In the eighth century, Pope Gregory IV moved Halloween back to October 31, the day before All Saint’s Day on November 1 and two days before All Souls Day on November 2. The night was a sacred night, a “hallowed evening” and then shortened to Hallowe’en.
Early Christians in Britannia gave out “soul cakes” to the poor in exchange for a song, rhyme or prayer for their dead loved ones. Modern day trick or treating may have evolved from this informal tradition.
Halloween masks are an ancient tradition, but the parade and party atmosphere most likely evolved from Guy Fawkes Day.
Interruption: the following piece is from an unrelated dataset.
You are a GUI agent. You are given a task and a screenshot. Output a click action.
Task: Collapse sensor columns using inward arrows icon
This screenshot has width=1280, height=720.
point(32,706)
This day memorializes Nov. 5, 1605, when Fawkes’s plan to blow up Parliament was foiled. Rowdy revelers wore masks or disguises, carried a scarecrow-effigy of Fawkes, paraded it through the streets, marched to a bonfire and threw the scarecrow in.
But Halloween was not an accepted idea in colonial U.S. The Puritans, including Harvard founder Increase Mather and later his adult son Cotton Mather, publicly eschewed the holiday.
This changed with the mass of Irish immigrants to the U.S. in the 1800s. They brought Samhain-cum-Halloween with them. As they rose in population and in political power the holiday became more recognized and more readily accepted and celebrated. Halloween mask wearing grew in popularity throughout the 1800s, evinced by 1870s Halloween mask newspaper ads.
The theme of Halloween has not always been about a good scare, either. In the late 1700s early 1800s the holiday’s focus was courtship; Scotsman Robert Burns’ famous 1785 poem “Halloween” was not about souls trapped in purgatory but about divining one’s romantic future.
On Halloween night throughout the 1800s, love-struck teens would throw two nuts into the fire. Each nut represented a possible love interest. The nut that did not burst was the one who would be true. A girl might peel an apple and drop the peel to divine the first letter of her future spouse.
The sacred, eerie and magical nature of the holiday continued to entail prophetic elements. It was said that one could look into a mirror at midnight on Halloween to divine one’s future, as a 1900 political cartoon of William Jennings Bryan depicted him doing.
The Irish, many who had immigrated to the U.S., switched from putting a candle inside a turnip to illuminating the easier-to-carve and ubiquitous pumpkin. The face carved into the gourd was that of Stingy Jack; the ubiquitous “Jack” of many Irish tales who, time after time, outsmarts the devil. This is today’s jack-o-lantern.
Will Halloween always be Halloween as we know it? It’s likely that the Halloween 100 years from now will be very different from the Halloween of today. Of course, only time will tell.